Considering the guy’s unique approach to beachwear, we assume this idea of style is more about his demeanour than his appearance. It’s the way he walks, the way he steps over people who get in his way and the way he dips his shoulder to the beach beauties as he passes. His lovable character made audiences wish they were this hero, imagining themselves in our hero’s inappropriate shoes. “In my mind this is me right now,” said one YouTuber. “And honestly, I’m sure I would look just as ridiculous as this guy, but he still looks just as happy and content as anyone could ever be.”
It all comes down to empathy. It’s much easier for us to identify with this podgy Gene Hackman lookalike than with Smarmy McCheekbones, who stars in every other continental lager commercial, guffawing with his glamorous “friends”.
And if we don’t want to be Captain Comfortable, then we definitely look up to him. The worryingly-titled PsychadelicSexDream quipped below the video “DAD!? Is that you? I miss you...” An absent father is no excuse for that username, but the commenter’s got a point. There is something truly admirable about this bespeedod wildcard.
So why do we admire this proud gentleman? From childhood we are repeatedly told to be ourselves by our teachers, parents and role-models, but advertising often teaches us the opposite, suggesting that buying this product will make you just as cool and happy as all the people in their ads. “Instead of trying to be all things to all people this guy personifies being so cool by not being a follower,” one commenter said.

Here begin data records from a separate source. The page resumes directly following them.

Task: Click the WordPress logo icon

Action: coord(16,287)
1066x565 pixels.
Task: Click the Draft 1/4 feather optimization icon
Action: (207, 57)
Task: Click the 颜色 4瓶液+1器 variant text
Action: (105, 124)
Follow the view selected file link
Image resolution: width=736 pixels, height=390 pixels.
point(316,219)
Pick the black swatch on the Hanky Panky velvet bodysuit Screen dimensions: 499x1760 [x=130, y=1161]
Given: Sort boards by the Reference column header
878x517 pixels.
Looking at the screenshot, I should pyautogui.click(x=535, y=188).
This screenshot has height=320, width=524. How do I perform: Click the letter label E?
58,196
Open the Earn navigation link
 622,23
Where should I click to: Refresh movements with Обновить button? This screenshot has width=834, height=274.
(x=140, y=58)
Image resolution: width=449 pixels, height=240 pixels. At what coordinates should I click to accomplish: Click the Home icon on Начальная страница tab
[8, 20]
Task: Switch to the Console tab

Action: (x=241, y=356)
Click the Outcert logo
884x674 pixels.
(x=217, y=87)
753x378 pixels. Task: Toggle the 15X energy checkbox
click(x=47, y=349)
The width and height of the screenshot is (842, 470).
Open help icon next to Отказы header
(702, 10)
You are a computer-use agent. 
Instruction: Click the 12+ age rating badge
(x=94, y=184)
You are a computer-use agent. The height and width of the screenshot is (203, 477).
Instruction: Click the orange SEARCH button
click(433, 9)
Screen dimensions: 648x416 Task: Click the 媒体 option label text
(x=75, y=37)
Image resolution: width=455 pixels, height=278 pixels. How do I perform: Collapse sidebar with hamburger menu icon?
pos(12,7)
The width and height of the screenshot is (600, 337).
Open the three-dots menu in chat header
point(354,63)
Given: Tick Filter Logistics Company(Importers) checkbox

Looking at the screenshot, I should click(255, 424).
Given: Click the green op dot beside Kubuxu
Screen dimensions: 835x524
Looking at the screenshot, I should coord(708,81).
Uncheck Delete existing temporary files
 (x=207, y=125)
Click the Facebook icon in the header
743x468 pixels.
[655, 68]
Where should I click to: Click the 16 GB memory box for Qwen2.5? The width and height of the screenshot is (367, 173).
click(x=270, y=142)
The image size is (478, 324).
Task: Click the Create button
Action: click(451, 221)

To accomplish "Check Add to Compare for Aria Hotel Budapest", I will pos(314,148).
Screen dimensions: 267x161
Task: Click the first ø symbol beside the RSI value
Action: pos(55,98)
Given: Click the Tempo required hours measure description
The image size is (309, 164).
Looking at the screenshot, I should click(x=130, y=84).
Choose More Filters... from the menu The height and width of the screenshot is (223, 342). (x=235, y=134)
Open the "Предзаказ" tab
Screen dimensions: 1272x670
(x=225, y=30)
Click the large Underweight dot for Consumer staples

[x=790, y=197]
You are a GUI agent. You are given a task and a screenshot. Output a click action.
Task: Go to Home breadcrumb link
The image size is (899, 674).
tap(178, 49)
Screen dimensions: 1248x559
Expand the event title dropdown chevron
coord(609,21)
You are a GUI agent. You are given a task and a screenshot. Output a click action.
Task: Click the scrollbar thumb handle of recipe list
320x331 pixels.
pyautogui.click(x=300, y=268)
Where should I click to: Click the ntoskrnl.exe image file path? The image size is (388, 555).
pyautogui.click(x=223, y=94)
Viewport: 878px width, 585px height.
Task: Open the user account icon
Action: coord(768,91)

This remark is so bang on message we might suspect the online critic works for Southern Comfort, if it weren’t for the pages upon pages expressing love for this dude for being his own man.
YouTube’s verdict is decisive: we love this Louisiana spirit’s new mascot, not despite his unpolished looks but because of them. This ad has somehow managed to pin down the ever-illusive concept of cool. It doesn’t look quite as we expected, but it feels just right.